**** Records for this exercise

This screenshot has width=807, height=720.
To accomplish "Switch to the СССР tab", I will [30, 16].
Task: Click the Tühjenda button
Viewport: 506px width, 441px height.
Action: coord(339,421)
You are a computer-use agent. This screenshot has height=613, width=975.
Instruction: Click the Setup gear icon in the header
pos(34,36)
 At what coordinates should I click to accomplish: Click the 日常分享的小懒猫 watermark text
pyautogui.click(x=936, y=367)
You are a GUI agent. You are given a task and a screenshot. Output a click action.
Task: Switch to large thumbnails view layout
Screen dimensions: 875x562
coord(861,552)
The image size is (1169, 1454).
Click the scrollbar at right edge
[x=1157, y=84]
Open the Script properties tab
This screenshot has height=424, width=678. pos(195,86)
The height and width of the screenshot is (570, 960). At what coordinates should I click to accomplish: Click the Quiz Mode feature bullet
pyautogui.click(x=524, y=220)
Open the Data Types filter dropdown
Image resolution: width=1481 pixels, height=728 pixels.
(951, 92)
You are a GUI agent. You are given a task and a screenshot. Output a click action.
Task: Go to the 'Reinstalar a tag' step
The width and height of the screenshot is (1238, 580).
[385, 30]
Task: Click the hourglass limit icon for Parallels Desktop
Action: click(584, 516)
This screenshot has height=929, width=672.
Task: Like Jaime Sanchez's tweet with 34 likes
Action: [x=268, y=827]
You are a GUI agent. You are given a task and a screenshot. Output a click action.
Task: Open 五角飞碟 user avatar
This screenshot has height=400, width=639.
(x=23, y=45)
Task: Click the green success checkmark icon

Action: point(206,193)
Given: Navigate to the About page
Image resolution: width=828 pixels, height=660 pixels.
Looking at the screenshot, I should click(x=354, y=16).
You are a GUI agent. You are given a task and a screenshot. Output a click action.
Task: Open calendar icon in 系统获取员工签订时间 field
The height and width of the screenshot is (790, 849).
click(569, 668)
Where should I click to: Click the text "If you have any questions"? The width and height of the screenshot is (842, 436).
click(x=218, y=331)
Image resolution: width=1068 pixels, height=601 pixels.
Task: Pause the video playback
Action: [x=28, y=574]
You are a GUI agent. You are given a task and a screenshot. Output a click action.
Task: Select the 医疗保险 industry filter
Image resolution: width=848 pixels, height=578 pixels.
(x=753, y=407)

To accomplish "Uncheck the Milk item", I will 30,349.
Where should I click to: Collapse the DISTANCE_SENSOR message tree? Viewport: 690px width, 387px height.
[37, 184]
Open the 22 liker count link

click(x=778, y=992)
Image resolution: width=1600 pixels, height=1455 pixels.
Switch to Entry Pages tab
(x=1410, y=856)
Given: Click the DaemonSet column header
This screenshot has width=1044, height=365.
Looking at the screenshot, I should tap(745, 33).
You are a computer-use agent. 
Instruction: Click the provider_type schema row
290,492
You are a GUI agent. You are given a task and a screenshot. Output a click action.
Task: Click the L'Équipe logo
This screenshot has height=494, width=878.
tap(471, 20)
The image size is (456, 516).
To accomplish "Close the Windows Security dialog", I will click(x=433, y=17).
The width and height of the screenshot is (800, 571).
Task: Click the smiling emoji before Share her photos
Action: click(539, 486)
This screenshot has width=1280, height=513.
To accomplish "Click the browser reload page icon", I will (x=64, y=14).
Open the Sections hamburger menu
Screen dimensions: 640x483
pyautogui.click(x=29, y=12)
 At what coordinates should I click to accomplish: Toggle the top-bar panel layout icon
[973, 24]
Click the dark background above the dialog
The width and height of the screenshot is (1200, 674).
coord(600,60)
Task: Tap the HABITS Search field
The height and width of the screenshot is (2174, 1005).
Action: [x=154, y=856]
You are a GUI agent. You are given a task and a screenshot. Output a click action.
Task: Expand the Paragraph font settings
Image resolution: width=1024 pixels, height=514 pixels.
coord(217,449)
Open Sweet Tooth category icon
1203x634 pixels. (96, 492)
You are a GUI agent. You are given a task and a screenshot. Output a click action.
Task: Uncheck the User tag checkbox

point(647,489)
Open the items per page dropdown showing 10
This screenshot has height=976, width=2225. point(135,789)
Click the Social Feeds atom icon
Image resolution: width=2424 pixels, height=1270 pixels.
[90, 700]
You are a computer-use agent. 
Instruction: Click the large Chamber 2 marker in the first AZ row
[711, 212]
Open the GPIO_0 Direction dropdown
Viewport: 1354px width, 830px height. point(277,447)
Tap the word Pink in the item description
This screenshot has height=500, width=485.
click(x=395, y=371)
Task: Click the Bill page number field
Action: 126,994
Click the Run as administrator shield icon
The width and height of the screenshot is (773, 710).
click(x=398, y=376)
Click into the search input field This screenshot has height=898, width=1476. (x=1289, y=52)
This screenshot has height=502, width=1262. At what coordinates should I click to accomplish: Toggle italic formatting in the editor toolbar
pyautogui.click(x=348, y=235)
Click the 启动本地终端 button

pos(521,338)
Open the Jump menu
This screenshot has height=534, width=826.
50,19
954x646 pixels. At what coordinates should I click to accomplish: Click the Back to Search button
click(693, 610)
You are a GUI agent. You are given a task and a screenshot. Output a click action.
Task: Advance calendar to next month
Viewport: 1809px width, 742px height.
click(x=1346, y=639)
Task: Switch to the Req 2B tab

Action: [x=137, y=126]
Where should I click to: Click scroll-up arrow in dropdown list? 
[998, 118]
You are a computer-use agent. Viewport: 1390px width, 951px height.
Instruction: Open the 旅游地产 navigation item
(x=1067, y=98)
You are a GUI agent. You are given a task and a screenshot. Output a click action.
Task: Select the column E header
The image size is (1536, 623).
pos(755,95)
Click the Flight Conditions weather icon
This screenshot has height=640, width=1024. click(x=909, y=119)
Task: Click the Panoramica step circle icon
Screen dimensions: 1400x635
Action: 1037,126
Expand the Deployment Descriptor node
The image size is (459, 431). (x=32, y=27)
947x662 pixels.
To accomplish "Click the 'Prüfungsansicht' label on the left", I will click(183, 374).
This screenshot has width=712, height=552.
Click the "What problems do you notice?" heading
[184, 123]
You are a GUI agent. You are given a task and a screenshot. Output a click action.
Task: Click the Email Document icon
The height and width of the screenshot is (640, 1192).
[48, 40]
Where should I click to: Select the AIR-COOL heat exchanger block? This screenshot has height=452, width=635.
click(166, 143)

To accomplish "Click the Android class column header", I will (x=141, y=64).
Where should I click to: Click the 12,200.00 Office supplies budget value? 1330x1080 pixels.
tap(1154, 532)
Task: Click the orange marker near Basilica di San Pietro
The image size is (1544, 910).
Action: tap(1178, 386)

********

Exercise objective: Lines in the data that hold "column" must be located and copied.

Task output:
Given: Click the DaemonSet column header
Task: Select the column E header
To accomplish "Click the Android class column header", I will (x=141, y=64).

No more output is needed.